Rute summit Jalur Juang menurut saya lebih landai daripada jalur summitnya Radenpala dari Pos 4. Memang terasa lebih panjang, karena kami harus melintasi punggungan Puncak Udan yang merupakan pertemuan dengan jalur Kaliwadas dan Mbaru.
Kami beruntung sepanjang perjalanan summit cuaca cerah. Karena yang paling kami khawatirkan ketika mendaki Slamet apalagi jalur Baturaden adalah risiko salah masuk punggungan akibat disorientasi. Sudah banyak kasus pendaki hilang berujung kehilangan nyawa di Slamet karena disorientasi akibat kabut tebal atau badai. Maka dari itu saya harus make sure track log sudah terpasang di HP supaya bisa navigasi jalur yang benar.
cahaya matahari mulai nampak di ufuk timur
puncak Slamet dan asap kawahnya terlihat jelas dari Puncak Udan
Sampai juga kami di Plawangan Gunung Slamet. Plawangan adalah batas vegetasi dengan jalur summit Slamet berupa batuan vulkanik. Sebenarnya, batas aman pendakian di semua jalur adalah Plawangan.
Karena jarang dilalui pendaki, visual jalur summit Baturaden ini agak tersamar. Tapi pihak basecamp sudah mengantisipasi dengan menyemprotkan cat warna silver pada batuan yang bisa jadi patokan pendaki. Seperti yang ada pada video di bawah ini
Jalur summit khas Gunung Slamet berupa kerikil batuan vulkanik
Punggungan Udan yang menjadi pertemuan jalur Baturaden, Kaliwadas dan Mbaru.
Yalsin agak ketinggalan jalannya karena sudah lama gak naik gunung dan jarang olahraga juga 😅. Walau dalam setiap pergerakan dia ada dibelakang, saya selalu berhenti untuk memastikan dia masih dalam jangkauan visual.
Menjelang Puncak Salam, Jalur Juang Baturaden bertemu dengan jalur Guci Permadi. Pendaki dari jalur Guci Permadi buanyaak banget. Beberapa dari mereka heran dari mana datangnya saya, wkwkwkwkw. Mereka baru tau kalau ada pendakian Gunung Slamet yang lewat Baturaden.
Titik percabangan Jalur Juang Baturaden dengan jalur Guci Permadi
Rambu percabangan jalur Jalur Juang Baturaden dengan jalur Guci Permadi
Akhirnya sampai juga kami di Puncak Salam. Sebenarnya tujuan puncak kami adalah Puncak Surono. Namun karena awan tebal mulai nampak mendekati Gunung Slamet dan kondisi Yalsin yang sudah kelelahan, akhirnya kami putuskan cukup sampai Puncak Salam.

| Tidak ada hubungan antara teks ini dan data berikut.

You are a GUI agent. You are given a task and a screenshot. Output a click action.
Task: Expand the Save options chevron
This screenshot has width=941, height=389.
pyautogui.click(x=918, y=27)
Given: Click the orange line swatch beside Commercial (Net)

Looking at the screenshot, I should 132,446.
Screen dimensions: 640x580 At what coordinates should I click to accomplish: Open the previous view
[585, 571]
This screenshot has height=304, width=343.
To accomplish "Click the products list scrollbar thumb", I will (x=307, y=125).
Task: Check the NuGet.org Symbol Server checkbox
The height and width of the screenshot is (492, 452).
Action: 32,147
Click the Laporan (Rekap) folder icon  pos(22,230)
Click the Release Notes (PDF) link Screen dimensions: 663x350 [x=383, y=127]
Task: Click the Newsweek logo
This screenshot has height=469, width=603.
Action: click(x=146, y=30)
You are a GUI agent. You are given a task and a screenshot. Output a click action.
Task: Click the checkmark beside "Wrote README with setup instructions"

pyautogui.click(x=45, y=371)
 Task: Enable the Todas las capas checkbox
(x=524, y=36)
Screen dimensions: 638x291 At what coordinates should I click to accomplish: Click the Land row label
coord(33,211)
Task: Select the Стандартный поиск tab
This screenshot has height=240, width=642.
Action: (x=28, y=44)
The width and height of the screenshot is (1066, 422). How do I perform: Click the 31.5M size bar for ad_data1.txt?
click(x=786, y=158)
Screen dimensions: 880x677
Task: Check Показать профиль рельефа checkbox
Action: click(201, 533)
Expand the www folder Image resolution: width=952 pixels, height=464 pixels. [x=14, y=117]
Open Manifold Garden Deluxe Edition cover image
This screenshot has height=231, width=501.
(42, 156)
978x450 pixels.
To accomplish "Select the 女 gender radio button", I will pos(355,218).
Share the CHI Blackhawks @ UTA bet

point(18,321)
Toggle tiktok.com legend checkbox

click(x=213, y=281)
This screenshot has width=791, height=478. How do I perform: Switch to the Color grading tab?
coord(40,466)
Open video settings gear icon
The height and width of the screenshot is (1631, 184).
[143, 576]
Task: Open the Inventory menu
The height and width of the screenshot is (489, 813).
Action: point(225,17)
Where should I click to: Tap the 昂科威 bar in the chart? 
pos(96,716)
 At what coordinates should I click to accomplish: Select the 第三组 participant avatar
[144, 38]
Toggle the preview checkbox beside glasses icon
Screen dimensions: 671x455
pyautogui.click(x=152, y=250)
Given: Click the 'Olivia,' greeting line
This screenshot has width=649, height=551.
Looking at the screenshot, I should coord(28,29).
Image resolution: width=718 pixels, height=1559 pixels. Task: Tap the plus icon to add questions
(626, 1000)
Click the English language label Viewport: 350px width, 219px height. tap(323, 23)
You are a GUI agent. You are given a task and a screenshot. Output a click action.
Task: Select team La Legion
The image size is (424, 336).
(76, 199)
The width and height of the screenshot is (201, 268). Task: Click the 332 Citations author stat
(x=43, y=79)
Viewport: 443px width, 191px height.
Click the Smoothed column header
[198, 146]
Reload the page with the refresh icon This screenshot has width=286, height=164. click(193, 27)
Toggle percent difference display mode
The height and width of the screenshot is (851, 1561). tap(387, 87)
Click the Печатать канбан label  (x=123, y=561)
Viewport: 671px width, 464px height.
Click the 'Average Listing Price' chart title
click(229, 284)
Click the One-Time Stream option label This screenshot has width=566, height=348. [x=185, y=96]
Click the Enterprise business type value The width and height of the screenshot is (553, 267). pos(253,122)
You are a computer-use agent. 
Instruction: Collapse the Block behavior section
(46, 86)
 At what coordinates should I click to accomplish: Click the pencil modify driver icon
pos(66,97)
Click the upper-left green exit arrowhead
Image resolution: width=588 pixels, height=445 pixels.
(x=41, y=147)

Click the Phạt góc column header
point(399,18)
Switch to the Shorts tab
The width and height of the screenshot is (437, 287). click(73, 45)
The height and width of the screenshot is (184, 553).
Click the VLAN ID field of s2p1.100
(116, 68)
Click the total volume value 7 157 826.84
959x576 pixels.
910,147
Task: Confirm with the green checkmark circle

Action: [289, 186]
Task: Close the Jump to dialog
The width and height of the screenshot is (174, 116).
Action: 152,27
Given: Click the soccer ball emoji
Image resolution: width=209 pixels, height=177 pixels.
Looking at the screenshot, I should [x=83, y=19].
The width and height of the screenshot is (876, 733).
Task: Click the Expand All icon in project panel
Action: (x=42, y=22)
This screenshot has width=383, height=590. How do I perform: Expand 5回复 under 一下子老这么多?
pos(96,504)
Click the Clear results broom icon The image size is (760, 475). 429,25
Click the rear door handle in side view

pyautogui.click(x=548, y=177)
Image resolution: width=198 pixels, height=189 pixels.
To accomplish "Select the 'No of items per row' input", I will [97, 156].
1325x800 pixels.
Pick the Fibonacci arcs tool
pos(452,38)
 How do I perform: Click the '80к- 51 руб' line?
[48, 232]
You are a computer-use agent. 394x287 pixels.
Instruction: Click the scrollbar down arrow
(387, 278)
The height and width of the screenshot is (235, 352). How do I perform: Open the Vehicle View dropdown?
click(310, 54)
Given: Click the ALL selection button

Akhirnya sampai juga di Puncak Salam yang dekat dengan kawah
Perjalanan kami cukupkan di Puncak Salam aja ya 😅
Saat kami turun dari Puncak Salam, kabut sudah menutupi area Plawangan. Risiko salah punggungan karena disorientasi memang nyata. Saya berulang kali harus cek tracklog di HP supaya gak salah jalur.
Ternyata di area Plawangan banyak sekali buah beri hutan yang sudah matang. Warnanya merah mencolok, walaupun rasanya asam tapi sangat menyegarkan.
Beri hutan, asem tapi seger
Oh ya sepanjang jalur mendekati Plawangan kami sering melihat bekas tanah yang digali. Awalnya saya pikir babi hutan tersangkanya, ternyata salah, saya berjumpa dengan Sigung Jawa (Mydaus javanensis) yang asik menggali. Oh makhluk kecil ini pelakunya 🤣
Keputusan kami tidak lanjut ke Puncak Surono ternyata tepat. Hujan lebat turun sesaat kami sampai di Pintu Rimba Jerukan. Sambil menunggu ojek dari basecamp, kami berjalan kaki menyusuri jalan raya, supaya bisa memotong jarak tempuh.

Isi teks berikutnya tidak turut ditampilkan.